Abstract—In this paper, we study Voice-over-IP (VoIP)

performance in UTRA Long Term Evolution (LTE) Downlink (DL). We have utilized fully dynamic system simulations to study the VoIP Adaptive Multi-Rate (AMR) 12.2 codec capacity in four different 3GPP simulation cases. The effects of Link Adaptation (LA), packet bundling, control channel capacity and number of HARQ processes on VoIP capacity have also been considered. The results present the absolute VoIP capacity numbers of LTE DL. We also show that LA together with packet bundling provides clear gain on the VoIP capacity, because more VoIP packets can be scheduled in each TTI. Also, the control channel limitations can be effectively compensated by packet bundling.

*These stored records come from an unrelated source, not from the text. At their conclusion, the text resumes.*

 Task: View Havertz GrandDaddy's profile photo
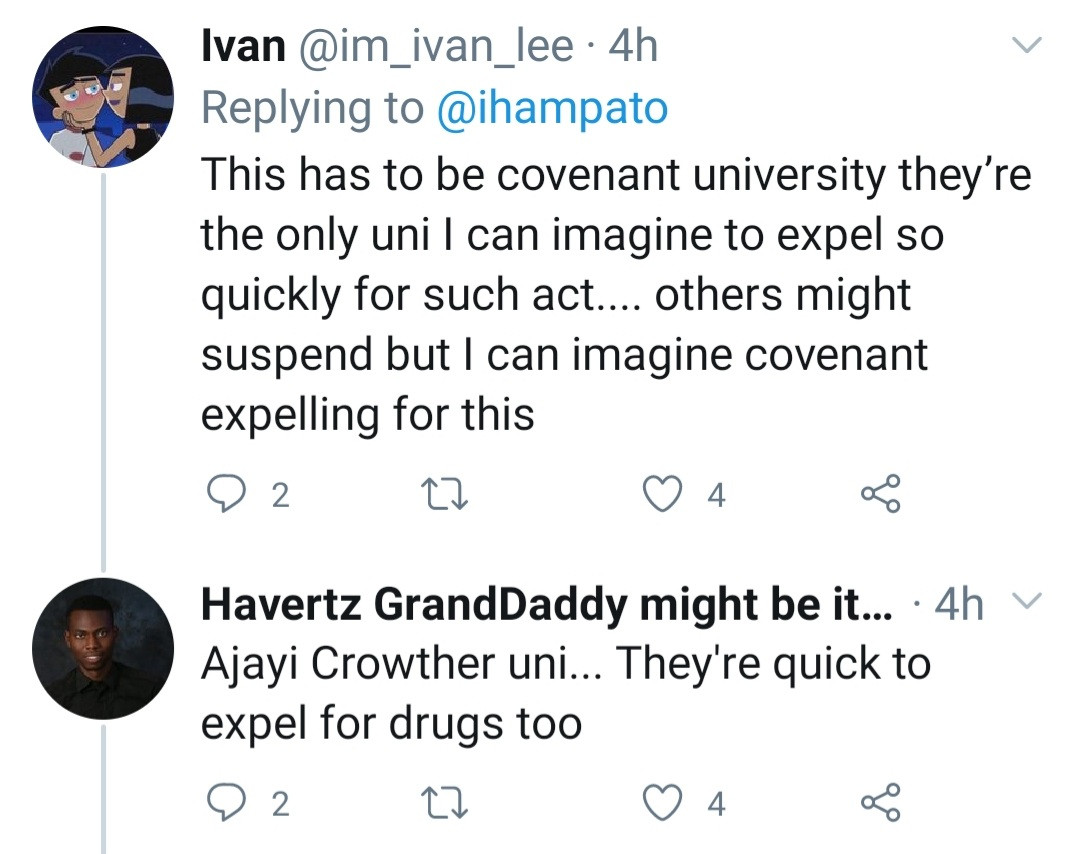tap(104, 648)
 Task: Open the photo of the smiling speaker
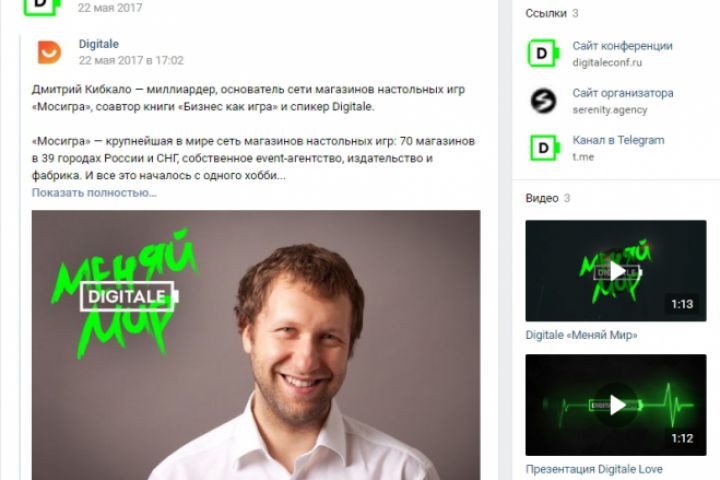click(x=256, y=345)
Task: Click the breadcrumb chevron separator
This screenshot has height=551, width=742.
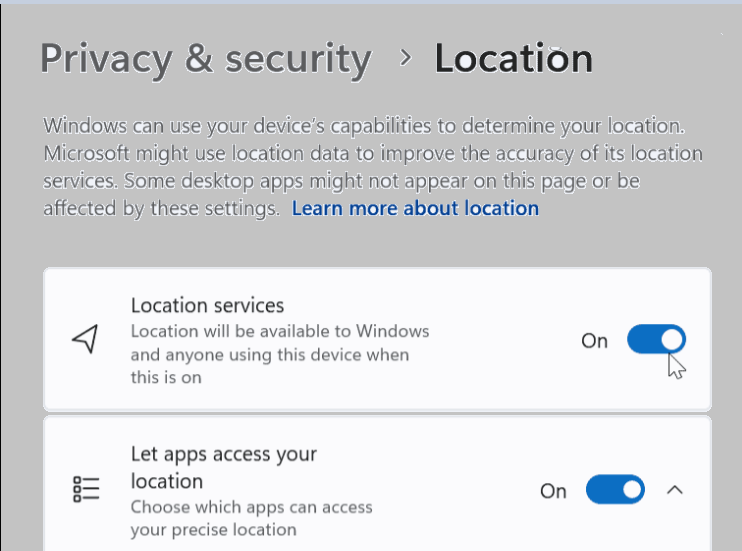Action: (405, 58)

Index Terms—VoIP, LTE, system simulations

I. INTRODUCTION

The Evolved UTRAN (E-UTRAN) or the UTRAN Long Term Evolution (LTE) specifications are being finalized in 3GPP. LTE aims at ambitious goals of e.g. peak data rate of 100 Mbps in downlink and 50 Mbps in uplink, increased cell edge user throughput, improved spectral efficiency, scalable bandwidth from 1.25 MHz to 20 MHz, etc. [1].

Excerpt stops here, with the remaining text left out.